Career
Beck co-directed the Living Theatre until his death. The group's primary influence was Antonin Artaud, who espoused the Theatre of Cruelty, which was supposed to shock the audience out of complacency. This took different forms. In one example, from Jack Gelber's The Connection, a drama about drug addiction, actors playing junkies wandered the audience demanding money for a fix. The Living Theatre moved out of New York in 1974, after the Internal Revenue Service shut it down when Beck failed to pay $23,000 in back taxes. After a sensational trial, in which Beck and Malina represented themselves, they were found guilty by a jury.

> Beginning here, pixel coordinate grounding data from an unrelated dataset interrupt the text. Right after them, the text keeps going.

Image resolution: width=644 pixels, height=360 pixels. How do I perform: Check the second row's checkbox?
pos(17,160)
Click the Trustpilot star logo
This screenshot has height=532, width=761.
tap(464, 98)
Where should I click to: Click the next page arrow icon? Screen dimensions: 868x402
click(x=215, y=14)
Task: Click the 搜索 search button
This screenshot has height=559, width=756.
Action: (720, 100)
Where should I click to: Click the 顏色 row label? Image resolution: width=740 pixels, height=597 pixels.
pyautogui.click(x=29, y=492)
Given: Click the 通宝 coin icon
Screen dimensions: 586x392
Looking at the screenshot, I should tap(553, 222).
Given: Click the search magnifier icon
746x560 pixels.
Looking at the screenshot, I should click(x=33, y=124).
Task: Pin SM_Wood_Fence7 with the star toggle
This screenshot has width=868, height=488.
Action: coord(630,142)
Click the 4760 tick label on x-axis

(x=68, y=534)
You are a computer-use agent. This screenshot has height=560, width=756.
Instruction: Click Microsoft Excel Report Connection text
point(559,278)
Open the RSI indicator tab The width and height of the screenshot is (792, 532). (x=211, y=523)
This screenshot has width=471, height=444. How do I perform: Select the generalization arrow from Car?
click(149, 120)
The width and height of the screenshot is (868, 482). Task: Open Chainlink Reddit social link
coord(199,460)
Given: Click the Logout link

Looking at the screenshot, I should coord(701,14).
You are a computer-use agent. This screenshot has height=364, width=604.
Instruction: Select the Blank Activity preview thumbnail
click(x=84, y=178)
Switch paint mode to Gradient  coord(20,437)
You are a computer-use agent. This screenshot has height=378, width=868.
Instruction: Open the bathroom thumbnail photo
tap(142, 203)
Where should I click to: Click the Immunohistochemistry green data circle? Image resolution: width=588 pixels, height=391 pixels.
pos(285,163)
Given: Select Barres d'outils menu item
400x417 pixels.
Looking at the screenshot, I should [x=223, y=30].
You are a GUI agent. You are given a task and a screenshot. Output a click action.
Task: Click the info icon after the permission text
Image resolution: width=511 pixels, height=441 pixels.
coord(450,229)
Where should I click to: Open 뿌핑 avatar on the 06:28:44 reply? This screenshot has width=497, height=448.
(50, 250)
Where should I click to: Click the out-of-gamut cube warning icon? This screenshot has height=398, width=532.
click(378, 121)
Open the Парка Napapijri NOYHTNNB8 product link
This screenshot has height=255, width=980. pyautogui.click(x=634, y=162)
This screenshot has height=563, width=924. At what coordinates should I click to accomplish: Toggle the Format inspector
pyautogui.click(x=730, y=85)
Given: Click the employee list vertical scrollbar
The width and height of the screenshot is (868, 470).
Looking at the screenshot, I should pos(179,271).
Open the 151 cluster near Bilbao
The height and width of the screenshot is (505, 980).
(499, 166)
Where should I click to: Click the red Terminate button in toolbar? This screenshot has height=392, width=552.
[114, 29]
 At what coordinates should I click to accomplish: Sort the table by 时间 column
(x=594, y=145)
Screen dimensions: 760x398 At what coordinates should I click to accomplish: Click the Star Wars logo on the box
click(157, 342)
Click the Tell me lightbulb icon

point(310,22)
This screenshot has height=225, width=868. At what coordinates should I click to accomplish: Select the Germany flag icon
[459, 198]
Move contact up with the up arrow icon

Beck's philosophy of theatre carried over into his life. He once said, "We insisted on experimentation that was an image for a changing society. If one can experiment in theatre, one can experiment in life." He was indicted a dozen times on three continents for charges such as disorderly conduct, indecent exposure, possession of narcotics, and failing to participate in a civil defense drill.
Besides his theatre work, Beck published several volumes of poetry reflecting his anarchist beliefs, two non-fiction books: The Life of the Theatre and Theandric and had several film appearances, with small roles in Emergency, Oedipus Rex, The Cotton Club, 9½ Weeks, and his role in Poltergeist II: The Other Side.
In 1970 Beck's work was denounced alongside Eugène Ionesco and Samuel Beckett by Nëndori, the literary monthly of Albania, for supposedly being "inundated by mysticism and pornography."